Refaire du collège et du lycée les creusets de l’égalité et de l’inclusion républicaines
Proposition n°22
Dans le prolongement de l’Ecole primaire, mettre en place l’obligation d’une tenue homogène dans tous les collèges à l’image de certains départements et territoires d’Outre-mer afin d’y faire vivre concrètement les notions d’Egalité républicaine et d’égalité des chances. Les directions auront la liberté de choisir les tenues en concertation avec les parents d’élèves dans le cadre d’un cahier des charges national relativement souple.
Proposition n°23
Sanctionner les mauvais comportements des élèves non pas par l’exclusion temporaire, contre-productive, mais par des travaux d’intérêt général effectués soit au sein du collège ou du lycée, soit au sein de la commune en coopération avec les services de la mairie..
Proposition n°24
Former davantage les élèves à partir de la 4e au savoir-être (concours d’éloquence, négociation, posture, se présenter, gérer les conflits, etc.).

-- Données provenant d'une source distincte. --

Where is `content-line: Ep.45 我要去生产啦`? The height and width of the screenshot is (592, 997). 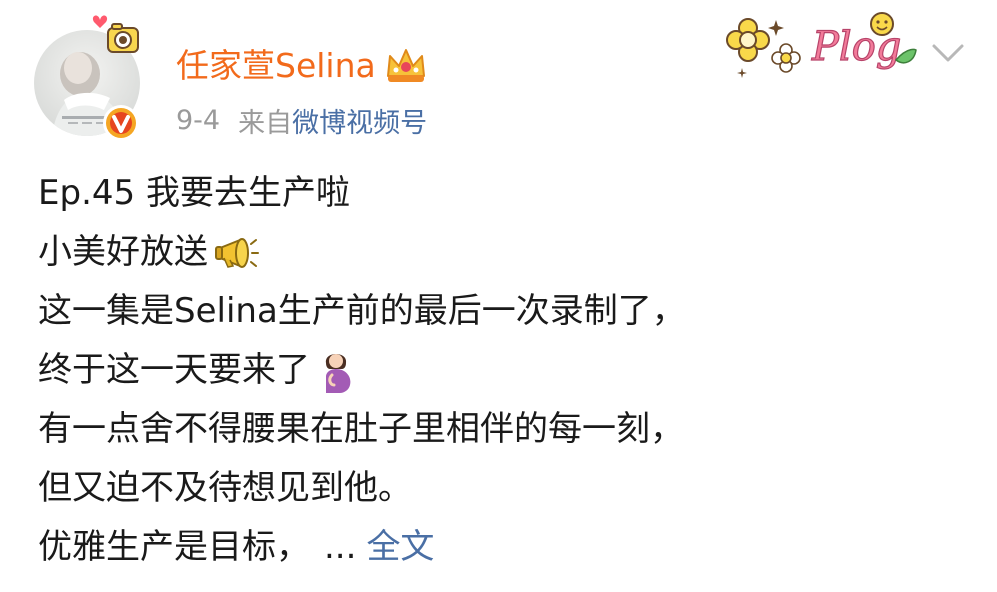 content-line: Ep.45 我要去生产啦 is located at coordinates (488, 194).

Ouvrir les établissements sur leur écosystème local
Proposition n°25
Ouvrir les collèges et les lycées sur le monde professionnel et l’entreprise en mettant systématiquement les établissements en relation par des conventions avec les organisations d’employeurs et la Région afin de permettre aux jeunes de découvrir des métiers. L’Education nationale doit s’ouvrir davantage aux écosystèmes locaux et sortir d’une forme d’intellectualisme car la France a besoin de tous les talents, théoriques comme pratiques, notre système scolaire sélectionnant sur 2/3 formes d’intelligence sur les 8 existantes chez l’Homme (intelligences logico-mathématique et linguistique, mais aussi intelligence sociale, intelligence de situation, intelligence visuo-spatiale, etc.).
Proposition n°26
Laisser l’initiative aux équipes de direction et aux équipes pédagogiques pour aider les élèves en matière d’orientation (coopération avec les branches professionnelles, les facultés, les grandes écoles, les différents acteurs publics et privés concernés sur le territoire, etc.), ce qui signifie la fin des centres d’information et d’orientation (CIO) et des centres d’information et de documentation jeunesse (CIDJ).
Proposition n°27
Mettre en place des centres de formation d’apprentis (CFA) d’excellence permettant ensuite de rejoindre des grandes écoles, d’ingénieurs notamment, ce qui incitera de très bons élèves à suivre cette voie et à devenir des cadres supérieurs ayant une bonne compréhension du terrain, des réalités pratiques en complément des filières classiques d’études supérieures.
Proposition n°28
Mettre davantage en lien les établissements avec les clubs sportifs locaux et systématiser les rencontres et championnats inter-collèges et inter-lycées. Laisser un vaste choix aux élèves quant aux disciplines pratiquées à partir d’un socle commun obligatoire (natation, athlétisme et gymnastique).